### Exercise data

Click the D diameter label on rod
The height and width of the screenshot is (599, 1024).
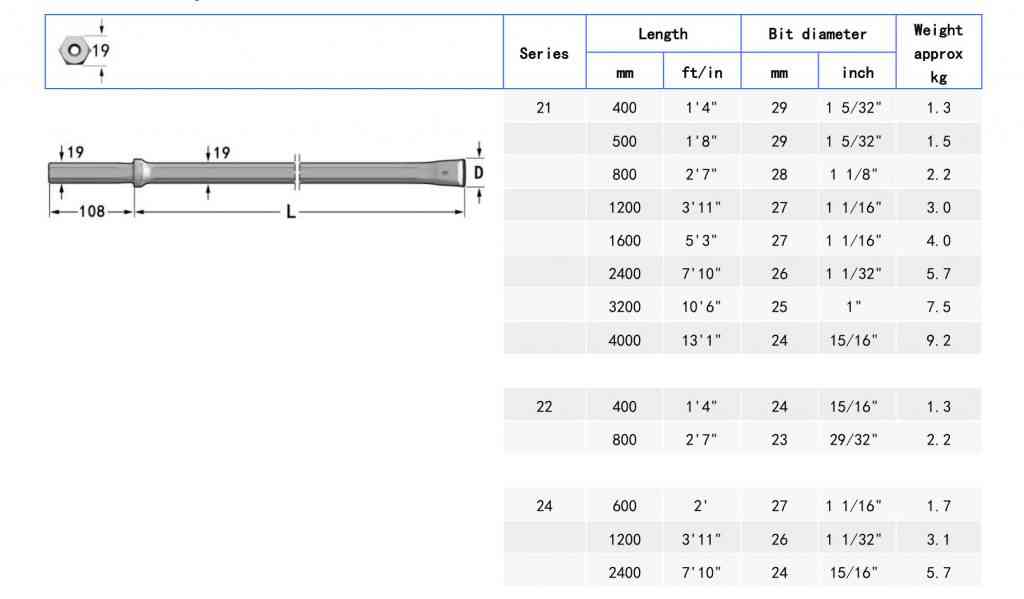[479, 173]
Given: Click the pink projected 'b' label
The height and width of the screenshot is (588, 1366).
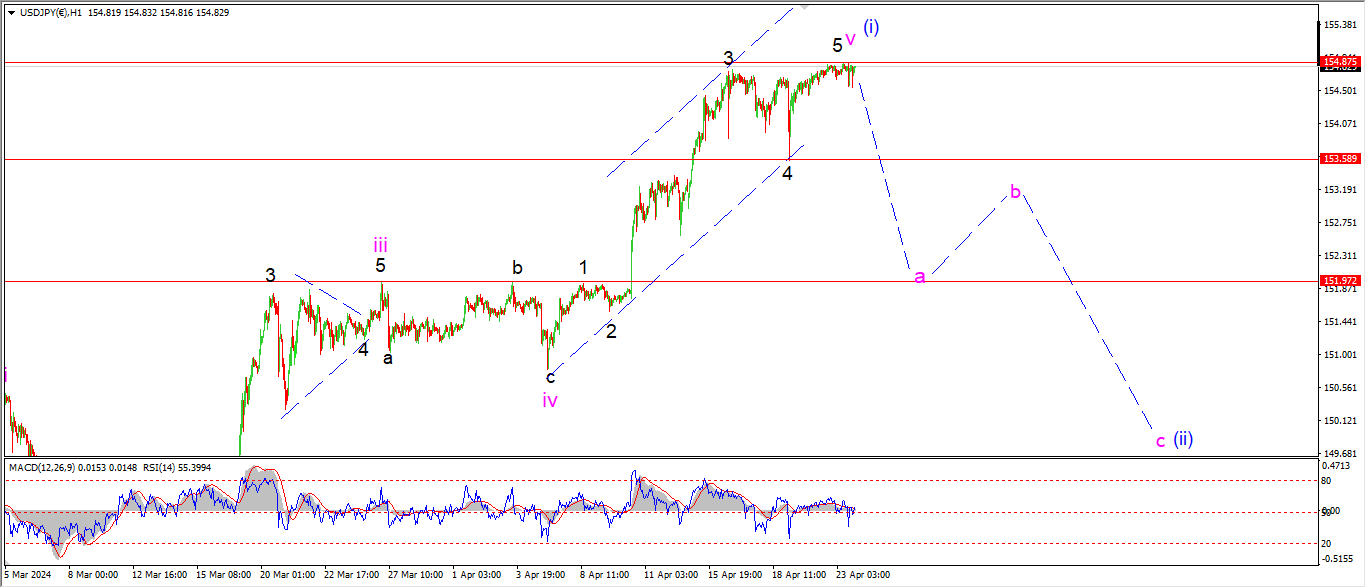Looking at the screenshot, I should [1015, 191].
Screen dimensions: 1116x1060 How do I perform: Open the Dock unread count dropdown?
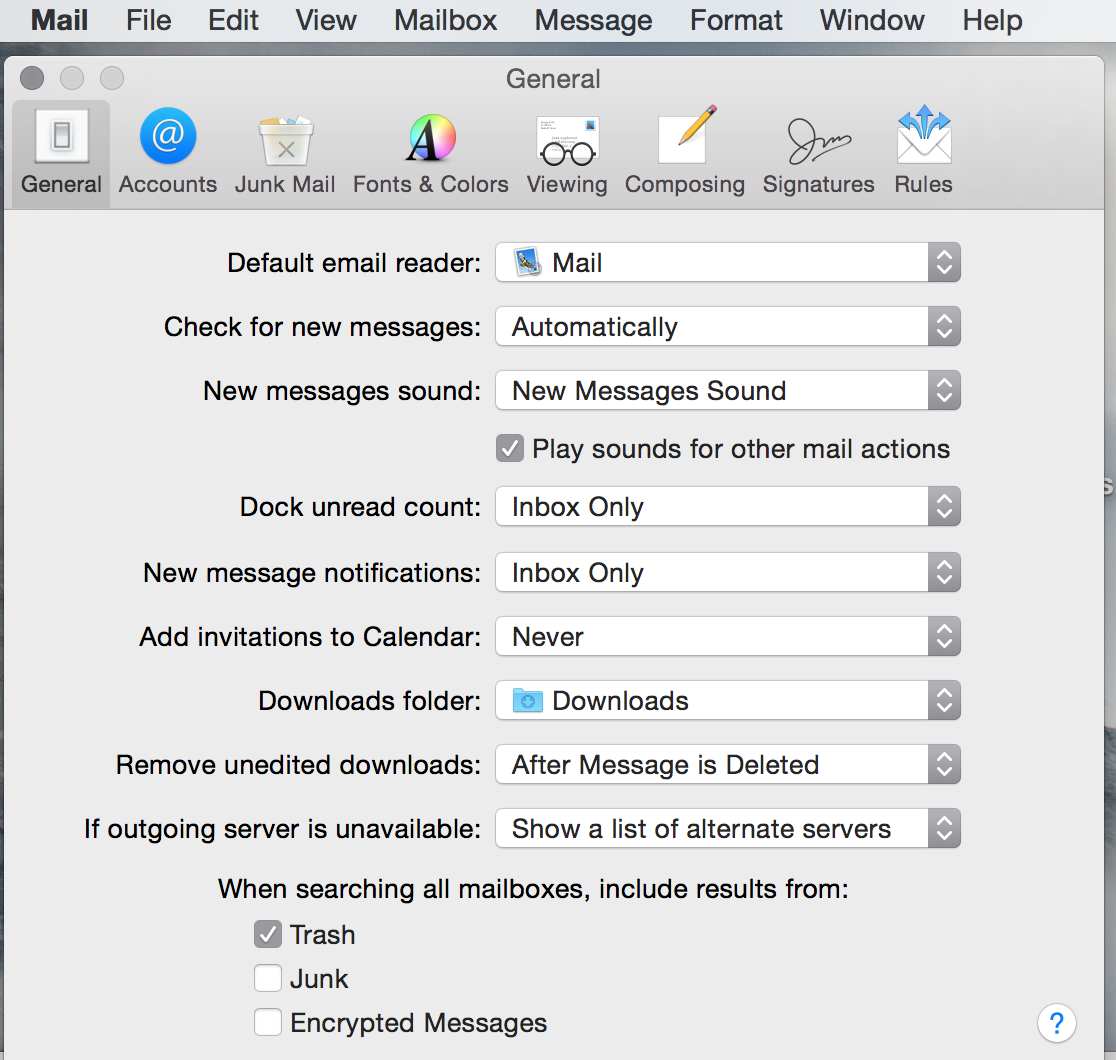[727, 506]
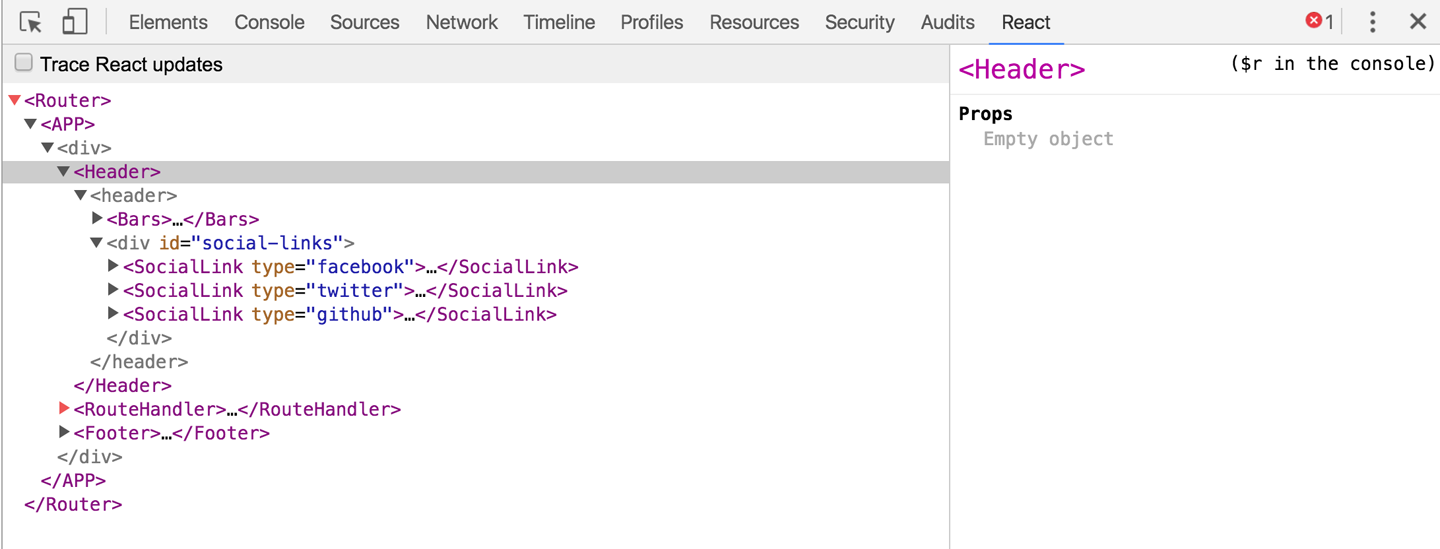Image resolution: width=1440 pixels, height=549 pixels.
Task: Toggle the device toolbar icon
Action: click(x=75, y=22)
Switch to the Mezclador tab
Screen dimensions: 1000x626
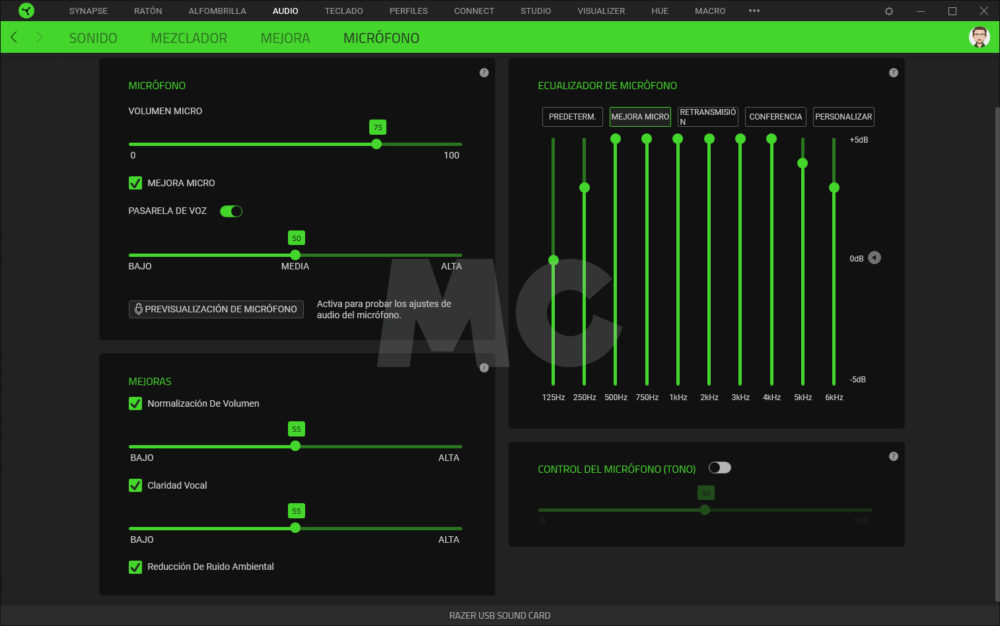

######
### Exercise data

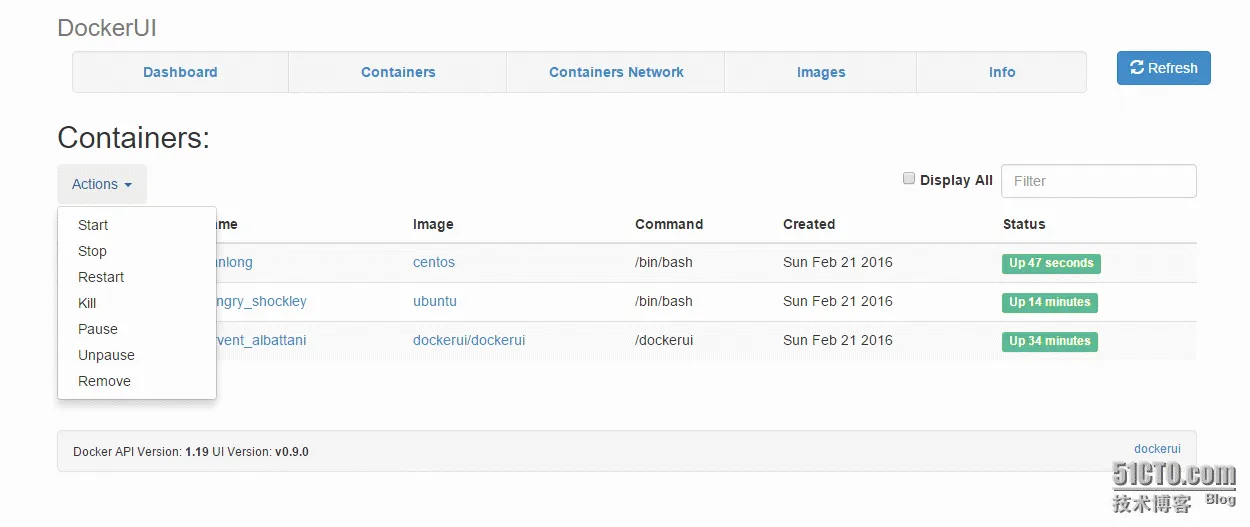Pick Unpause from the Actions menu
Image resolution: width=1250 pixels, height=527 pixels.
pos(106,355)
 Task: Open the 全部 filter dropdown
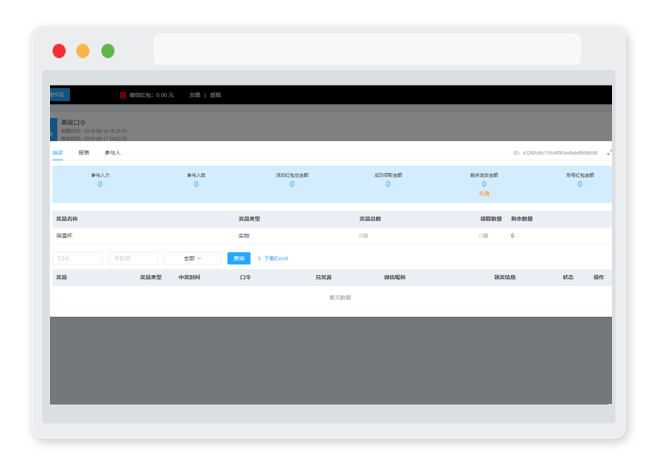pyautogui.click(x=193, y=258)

######

What is required:
Looking at the listing above, which lines run from the one containing "The height and width of the screenshot is (599, 1024)." through the one containing "Screen dimensions: 1000x626"? Print exactly those, ends included, pictures excluded.

Written solution:
The height and width of the screenshot is (599, 1024).
[479, 173]
Given: Click the pink projected 'b' label
The height and width of the screenshot is (588, 1366).
Looking at the screenshot, I should [1015, 191].
Screen dimensions: 1116x1060 How do I perform: Open the Dock unread count dropdown?
[727, 506]
Image resolution: width=1440 pixels, height=549 pixels.
Task: Toggle the device toolbar icon
Action: click(x=75, y=22)
Switch to the Mezclador tab
Screen dimensions: 1000x626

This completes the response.